Compare the catching of two different water balloons.

Stels [109]

Answer:

a. The volume V₁ and V₂

b. The case that involves the greatest momentum change = Case B

c. The case that involves the greatest impulse = Case B

d. b. The case that involves the greatest force = Case B

Explanation:

Here we have

Case A: V₁ = 150-mL, v₁ = 8 m/s

Case B: V₂ = 600-mL, v₁ = 8 m/s

a. The variable that is different for the two cases is the volume V₁ and V₂

b.

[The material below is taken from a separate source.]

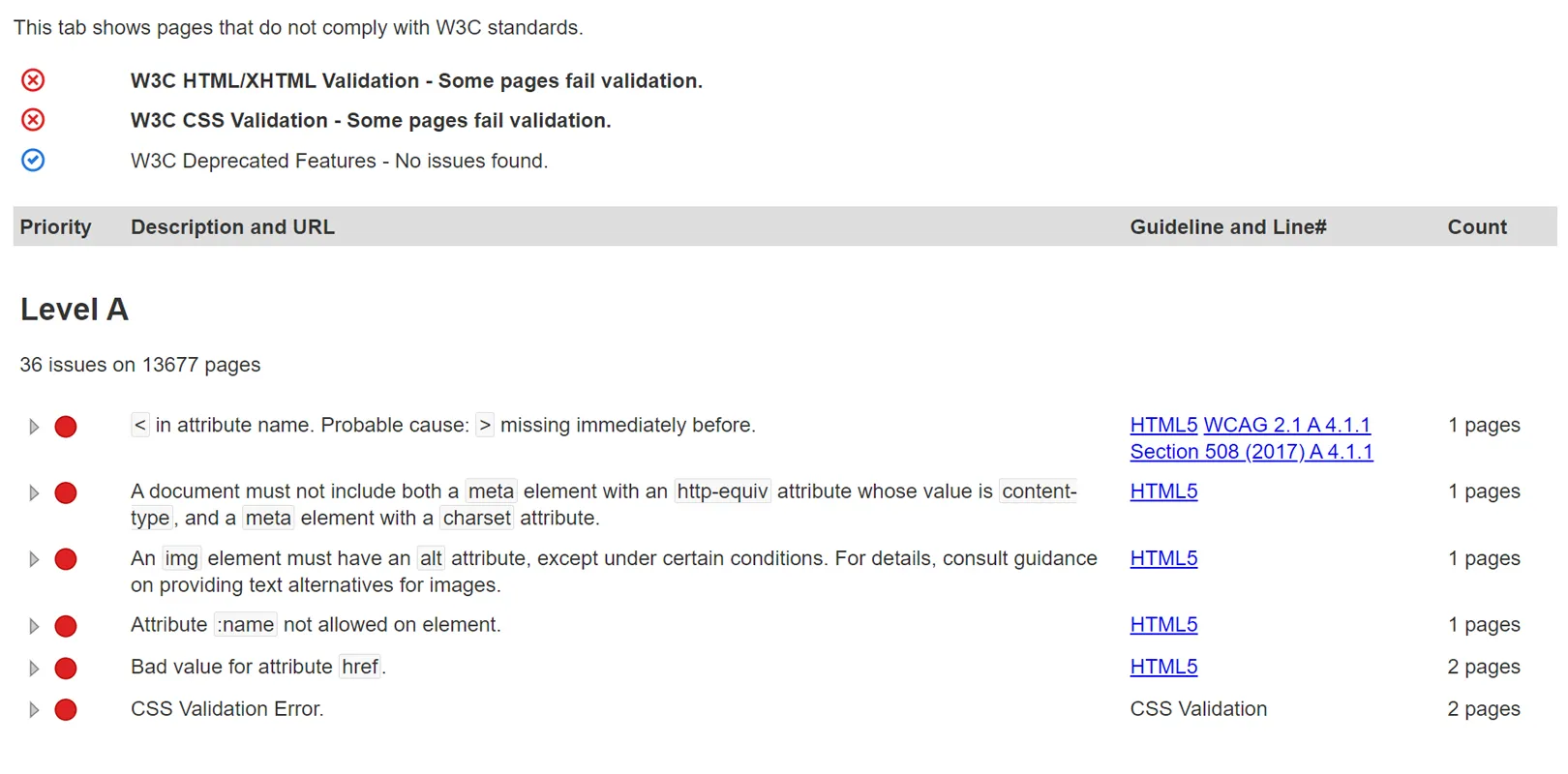The image size is (1568, 774).
Task: Open the Section 508 (2017) A 4.1.1 link
Action: (1251, 452)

The momentum change is by the following relation;

ΔM₁ = Mass, m × Δv₁

The mass of the balloon are;

Δv₁ = Change in velocity = Final velocity - Initial velocity

Mass = Density × Volume

Density of water = 0.997 g/mL

Case A, mass = 150 × 0.997 = 149.55 g

Case B, mass = 600 × 0.997 = 598.2 g

The momentum change is;

Case A: Mass, m × Δv₁ = 149.55 g/1000 × 8 m/s = 1.1964 g·m/s

Case B: Mass, m × Δv₁ = 598.2/1000 × 8 = 4.7856 g·m/s

Therefore Case B has the greatest momentum change

The case that has the gretest momentum change = Case B

c. The momentum change = impulse therefore Case B involves the greatest impulse

d. Here we have;

Impulse = Momentum change = $F_{average}$ × Δt = mΔV

∴ $F_{average}$ = m·ΔV/Δt

∴ For Case A $F_{average}$ = 149.55×8/Δt = 1196.4/Δt N

For Case B $F_{average}$ = 598.2×8/Δt = 4785.6/Δt

Where Δt is the same for Case A and Case B, $F_{average}$ for Case B >> $F_{average}$ for Case B

Therefore, Case B involves the greatest force.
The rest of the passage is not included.